## begin
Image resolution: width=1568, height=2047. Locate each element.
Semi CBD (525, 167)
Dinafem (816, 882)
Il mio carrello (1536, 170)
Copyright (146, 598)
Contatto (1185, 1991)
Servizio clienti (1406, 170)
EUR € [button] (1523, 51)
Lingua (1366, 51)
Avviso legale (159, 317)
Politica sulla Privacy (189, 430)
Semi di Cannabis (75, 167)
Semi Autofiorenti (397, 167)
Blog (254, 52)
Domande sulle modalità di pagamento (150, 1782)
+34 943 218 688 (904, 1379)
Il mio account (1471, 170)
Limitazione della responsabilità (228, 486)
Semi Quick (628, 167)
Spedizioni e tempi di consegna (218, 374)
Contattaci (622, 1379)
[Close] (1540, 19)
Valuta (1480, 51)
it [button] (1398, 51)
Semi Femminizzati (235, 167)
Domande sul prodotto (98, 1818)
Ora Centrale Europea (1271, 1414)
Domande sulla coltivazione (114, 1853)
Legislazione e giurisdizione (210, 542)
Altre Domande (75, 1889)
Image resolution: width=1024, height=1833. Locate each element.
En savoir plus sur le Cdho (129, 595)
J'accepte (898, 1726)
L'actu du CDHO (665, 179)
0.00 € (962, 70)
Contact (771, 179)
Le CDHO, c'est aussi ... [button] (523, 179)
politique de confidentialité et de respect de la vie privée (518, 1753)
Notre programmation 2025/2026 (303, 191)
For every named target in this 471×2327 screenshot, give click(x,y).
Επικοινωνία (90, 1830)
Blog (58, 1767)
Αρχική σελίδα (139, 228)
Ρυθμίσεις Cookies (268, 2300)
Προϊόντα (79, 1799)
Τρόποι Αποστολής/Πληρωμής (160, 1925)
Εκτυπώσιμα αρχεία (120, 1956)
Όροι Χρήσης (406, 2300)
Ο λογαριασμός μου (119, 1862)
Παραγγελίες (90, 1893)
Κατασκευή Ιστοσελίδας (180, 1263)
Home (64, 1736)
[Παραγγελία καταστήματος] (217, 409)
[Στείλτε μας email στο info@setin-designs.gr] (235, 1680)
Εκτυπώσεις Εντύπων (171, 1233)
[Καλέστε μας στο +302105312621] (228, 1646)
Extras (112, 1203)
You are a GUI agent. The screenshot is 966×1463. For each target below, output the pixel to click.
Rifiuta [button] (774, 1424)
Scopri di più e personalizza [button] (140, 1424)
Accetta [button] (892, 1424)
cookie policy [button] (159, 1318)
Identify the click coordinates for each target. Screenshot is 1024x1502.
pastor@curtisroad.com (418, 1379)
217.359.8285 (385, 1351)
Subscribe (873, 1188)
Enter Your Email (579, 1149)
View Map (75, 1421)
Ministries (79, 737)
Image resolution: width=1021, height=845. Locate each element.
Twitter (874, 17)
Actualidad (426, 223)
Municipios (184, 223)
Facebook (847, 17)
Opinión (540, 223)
## end
__Prompt__. Rewrite the items from the line with "Blog (58, 1767)" through the end of the items, swapping "Subscribe" for "Sign up" and leaving everything else unchanged.

__Task response__.
Blog (58, 1767)
Αρχική σελίδα (139, 228)
Ρυθμίσεις Cookies (268, 2300)
Προϊόντα (79, 1799)
Τρόποι Αποστολής/Πληρωμής (160, 1925)
Εκτυπώσιμα αρχεία (120, 1956)
Όροι Χρήσης (406, 2300)
Ο λογαριασμός μου (119, 1862)
Παραγγελίες (90, 1893)
Κατασκευή Ιστοσελίδας (180, 1263)
Home (64, 1736)
[Παραγγελία καταστήματος] (217, 409)
[Στείλτε μας email στο info@setin-designs.gr] (235, 1680)
Εκτυπώσεις Εντύπων (171, 1233)
[Καλέστε μας στο +302105312621] (228, 1646)
Extras (112, 1203)
You are a GUI agent. The screenshot is 966×1463. For each target below, output the pixel to click.
Rifiuta [button] (774, 1424)
Scopri di più e personalizza [button] (140, 1424)
Accetta [button] (892, 1424)
cookie policy [button] (159, 1318)
Identify the click coordinates for each target. Screenshot is 1024x1502.
pastor@curtisroad.com (418, 1379)
217.359.8285 (385, 1351)
Sign up (873, 1188)
Enter Your Email (579, 1149)
View Map (75, 1421)
Ministries (79, 737)
Image resolution: width=1021, height=845. Locate each element.
Twitter (874, 17)
Actualidad (426, 223)
Municipios (184, 223)
Facebook (847, 17)
Opinión (540, 223)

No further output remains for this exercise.